_Supplied data_
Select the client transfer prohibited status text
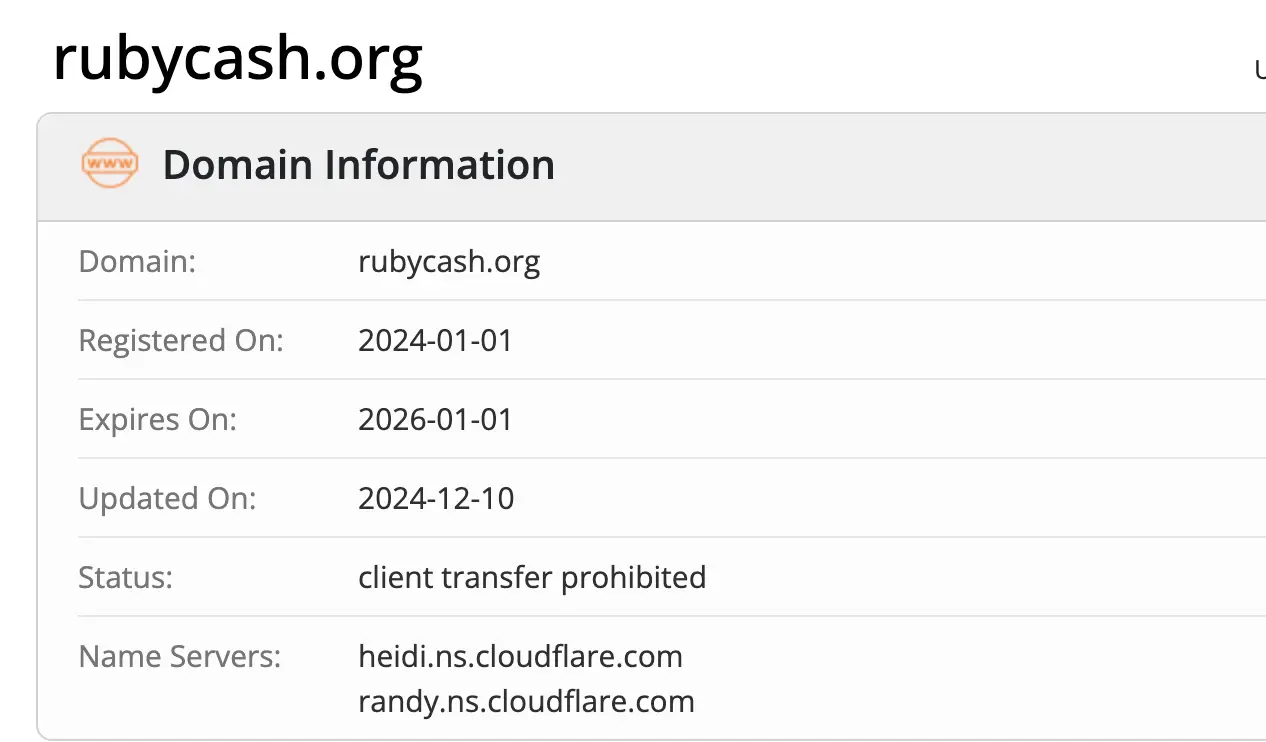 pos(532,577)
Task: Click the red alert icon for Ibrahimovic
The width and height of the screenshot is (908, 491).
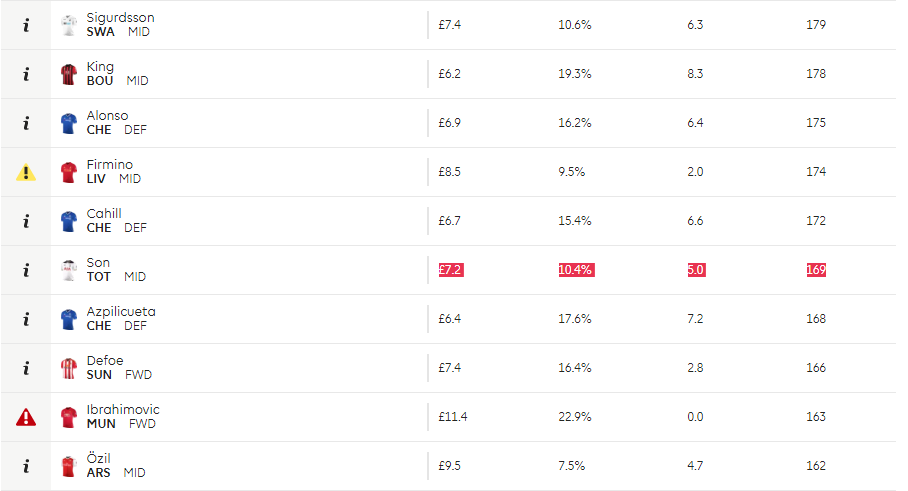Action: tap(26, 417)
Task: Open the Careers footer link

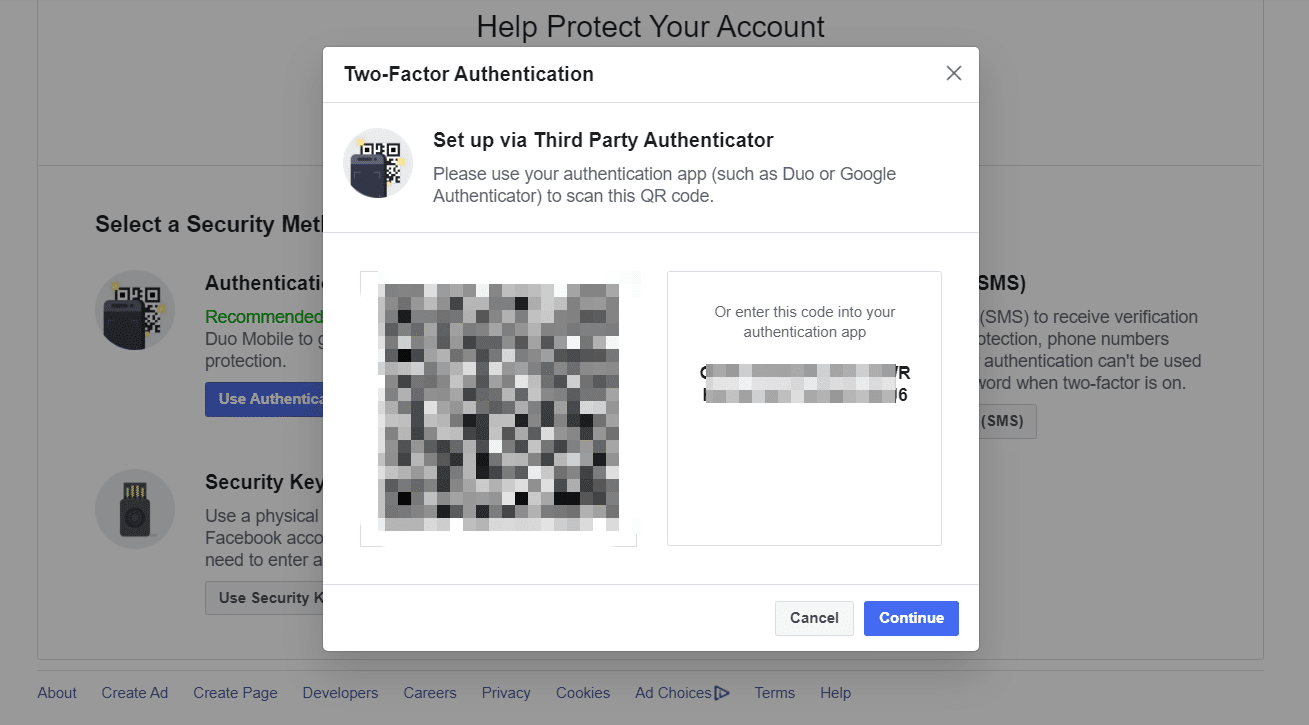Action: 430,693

_Exercise aim_
Everything in the records above must be restated verbatim, save for the pictures.

_Written solution_
Select the client transfer prohibited status text
 pos(532,577)
Task: Click the red alert icon for Ibrahimovic
The width and height of the screenshot is (908, 491).
Action: tap(26, 417)
Task: Open the Careers footer link

Action: 430,693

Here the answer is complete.